Open up Pacific travel zone, private sector argues

By Sapeer Mayron 05 August 2020, 8:30PM

New Zealand should be able to scale up safe arrivals while allowing managed travel to COVID-19 free countries, researchers and private sector representatives argue.

In a panel hosted by the New Zealand Pacific Business Council (N.Z.P.B.C.) on Wednesday, Auckland Airport’s Mick Cottrell said with extremely detailed planning the airport is ready for business in 14 days.

Having separated its international arrivals into two ‘piers,’ the Manager of the Aeronautical Commercial team said the airport can safely absorb both arrivals from COVID-19 affect and unaffected countries with separate terminals and services.

Everything from customs, baggage collection to security has been doubled up, one for each side of the terminal, which have been fully sealed off from each other. 

Pier A will be for travel between quarantine-free travel countries like the Pacific and possibly some states in Australia, while Pier B will be for arrivals that go straight into quarantine facilities.

“We basically have unlimited capacity for unlimited arrivals,” Mr. Cottrell said. 

If and when a travel bubble between COVID-19 free countries could open, the Auckland Airport will be ready from August 17, and will remain that way.

“We get asked ‘are you ready if something would happen and a bubble opened’, the answer is unequivocally yes.”

Meanwhile this week the United Nations and Asian Development Bank are hosting virtual discussions in the Pacific over how to reopen safely.

The first of several meetings for the region is for the Solomon Islands, Kiribati, Tonga, Tuvalu, Vanuatu and Fiji, with further meetings being planned for the Cook Islands, Niue, Samoa and Tokelau.

The meetings will focus on border security, including ensuring countries understand not only which countries they want to open their borders too but which other places those nations are open to.

United Nations Resident Coordinator in Fiji Sanaka Samarasinha said international organisations can help the Pacific Island countries ready themselves for opening up safely.

“While the decision of when, how and with whom to open borders is a sovereign decision, safety, vigilance, responsibility and international co-operation are critical as the world slowly opens up again,” he said.

> _GIVEN INFORMATION_
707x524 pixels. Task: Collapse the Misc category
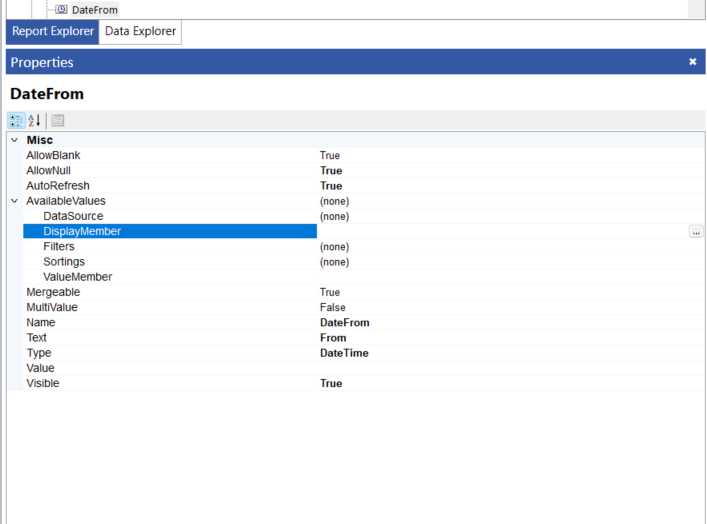pos(14,140)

> _DIRECTIONS FOR THIS TASK_
Reproduce the passage of the Pacific travel zone article starting at "In a panel hosted" and ending at "in 14 days.". This data was taken from a separate source.

> _SOLUTION TO THIS EXERCISE_
In a panel hosted by the New Zealand Pacific Business Council (N.Z.P.B.C.) on Wednesday, Auckland Airport’s Mick Cottrell said with extremely detailed planning the airport is ready for business in 14 days.